Google Releases New Image Format Called WebP
An anonymous reader writes "Google has released WebP, a lossy image format based on the image encoding used by VP8 (the video codec used in Google's WebM video format) to compress keyframes. According to the FAQ, WebP achieves an average 39% more compression than JPEG and JPEG 2000 while maintaining image quality. A gallery on the WebP homepage has a selection of images which compare the original JPEG image with the WebP encoded image shown as a PNG. There's no information available yet on which browsers will support the WebP image format, but I imagine it will be all the browsers which currently have native WebM support — Firefox, Chrome, and Opera."
Independent analysis of WebP is available from a few different sources.
I can visibly see a difference in ALL the pictures. The WebP version is slightly murkier and less shows less detail than the JPEG version.
More accurately, WebP doesn't invent any additional detail. Look at the second image. Lots of artifacts on the background around his head. The WebP version is sharper, has less artifacts, and is a whopping 75% smaller.

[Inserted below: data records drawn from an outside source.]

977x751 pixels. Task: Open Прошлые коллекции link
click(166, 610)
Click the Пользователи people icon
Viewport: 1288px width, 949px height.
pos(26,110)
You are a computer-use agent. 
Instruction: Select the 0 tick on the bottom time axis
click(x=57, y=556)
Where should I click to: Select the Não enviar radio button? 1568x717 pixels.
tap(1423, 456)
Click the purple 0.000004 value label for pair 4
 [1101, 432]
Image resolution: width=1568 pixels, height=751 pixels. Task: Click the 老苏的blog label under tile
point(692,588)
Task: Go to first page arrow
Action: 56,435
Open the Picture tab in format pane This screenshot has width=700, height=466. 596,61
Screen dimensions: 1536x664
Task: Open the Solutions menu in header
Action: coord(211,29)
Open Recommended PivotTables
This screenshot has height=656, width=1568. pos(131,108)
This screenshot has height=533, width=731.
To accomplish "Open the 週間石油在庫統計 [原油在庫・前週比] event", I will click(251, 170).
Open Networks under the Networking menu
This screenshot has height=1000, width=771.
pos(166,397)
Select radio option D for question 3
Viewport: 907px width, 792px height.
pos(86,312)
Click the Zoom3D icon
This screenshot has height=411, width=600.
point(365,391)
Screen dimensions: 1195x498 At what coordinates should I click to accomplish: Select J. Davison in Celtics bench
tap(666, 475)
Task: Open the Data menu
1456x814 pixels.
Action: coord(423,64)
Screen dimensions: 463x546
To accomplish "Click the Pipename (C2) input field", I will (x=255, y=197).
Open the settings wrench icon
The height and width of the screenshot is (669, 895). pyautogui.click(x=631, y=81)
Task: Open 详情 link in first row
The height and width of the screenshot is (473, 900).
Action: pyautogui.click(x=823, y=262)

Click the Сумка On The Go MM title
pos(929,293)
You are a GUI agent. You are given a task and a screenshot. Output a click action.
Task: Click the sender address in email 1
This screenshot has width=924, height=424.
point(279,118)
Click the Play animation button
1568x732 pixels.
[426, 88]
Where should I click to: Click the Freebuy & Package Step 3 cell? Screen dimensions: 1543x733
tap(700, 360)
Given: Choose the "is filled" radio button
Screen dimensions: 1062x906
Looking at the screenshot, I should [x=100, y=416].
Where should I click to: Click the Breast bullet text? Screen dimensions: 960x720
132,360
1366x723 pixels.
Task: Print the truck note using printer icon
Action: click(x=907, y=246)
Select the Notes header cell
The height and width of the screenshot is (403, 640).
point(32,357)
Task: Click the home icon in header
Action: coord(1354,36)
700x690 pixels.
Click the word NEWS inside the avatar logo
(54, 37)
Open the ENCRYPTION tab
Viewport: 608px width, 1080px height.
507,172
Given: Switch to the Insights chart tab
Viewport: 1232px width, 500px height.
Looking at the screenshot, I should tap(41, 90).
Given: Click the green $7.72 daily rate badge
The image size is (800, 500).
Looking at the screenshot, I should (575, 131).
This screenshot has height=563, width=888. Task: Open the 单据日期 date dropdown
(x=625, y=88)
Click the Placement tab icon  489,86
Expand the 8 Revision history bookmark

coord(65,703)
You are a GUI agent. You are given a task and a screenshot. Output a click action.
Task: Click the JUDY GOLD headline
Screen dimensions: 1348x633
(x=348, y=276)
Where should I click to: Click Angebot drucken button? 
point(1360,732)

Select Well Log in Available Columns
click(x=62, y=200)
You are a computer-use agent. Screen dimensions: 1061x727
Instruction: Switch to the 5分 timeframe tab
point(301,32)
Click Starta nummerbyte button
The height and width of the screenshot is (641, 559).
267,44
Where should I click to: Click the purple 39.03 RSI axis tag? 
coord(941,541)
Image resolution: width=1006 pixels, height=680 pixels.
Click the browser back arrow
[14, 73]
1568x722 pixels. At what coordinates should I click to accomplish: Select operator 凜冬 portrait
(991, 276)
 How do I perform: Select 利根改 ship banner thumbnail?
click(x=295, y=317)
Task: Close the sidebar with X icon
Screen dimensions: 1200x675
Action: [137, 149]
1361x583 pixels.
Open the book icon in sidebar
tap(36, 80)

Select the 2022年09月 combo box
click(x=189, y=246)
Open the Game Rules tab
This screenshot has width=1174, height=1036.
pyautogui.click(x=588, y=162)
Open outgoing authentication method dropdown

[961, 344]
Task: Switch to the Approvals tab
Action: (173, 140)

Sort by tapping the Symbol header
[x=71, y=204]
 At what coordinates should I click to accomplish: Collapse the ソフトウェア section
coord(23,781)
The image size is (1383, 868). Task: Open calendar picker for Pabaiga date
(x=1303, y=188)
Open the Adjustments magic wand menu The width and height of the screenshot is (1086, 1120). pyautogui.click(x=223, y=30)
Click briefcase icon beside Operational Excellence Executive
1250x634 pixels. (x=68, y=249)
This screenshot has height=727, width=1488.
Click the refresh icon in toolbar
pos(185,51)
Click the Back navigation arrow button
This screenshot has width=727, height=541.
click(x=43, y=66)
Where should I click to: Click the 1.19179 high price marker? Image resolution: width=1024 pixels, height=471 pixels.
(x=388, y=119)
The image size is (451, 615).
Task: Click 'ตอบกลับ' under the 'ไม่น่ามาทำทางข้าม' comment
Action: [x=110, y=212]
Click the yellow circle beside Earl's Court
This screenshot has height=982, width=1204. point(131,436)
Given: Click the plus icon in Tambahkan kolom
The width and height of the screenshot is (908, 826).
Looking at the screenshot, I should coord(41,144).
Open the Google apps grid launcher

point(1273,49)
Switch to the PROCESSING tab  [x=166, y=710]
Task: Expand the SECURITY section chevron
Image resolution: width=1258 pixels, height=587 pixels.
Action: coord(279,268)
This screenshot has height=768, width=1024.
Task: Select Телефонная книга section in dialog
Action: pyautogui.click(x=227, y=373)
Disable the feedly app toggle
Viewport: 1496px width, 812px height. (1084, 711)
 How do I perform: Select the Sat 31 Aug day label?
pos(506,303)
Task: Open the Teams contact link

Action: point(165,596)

Clearly WebP is especially good at photos with large areas of the same colour, something that JPEG has always been incredibly bad at.
If you already know which is WebP and which is JPG, you're unavoidably biased. We're not going to settle this without a blind trial.
Slashdot hackers! Your mission, should you decide to accept it, is to write a little website which encodes a series of raw never-been-compressed images as WebP and JPG of equal sizes, presents both side-by-side to the user, and has them click on the one they think is "better". Do not label which image is which: randomize them. Collect statistics and present the data on the site.
Any good php hacker should be able to whip this up in about an hour. I'd do it, but I've got work to do.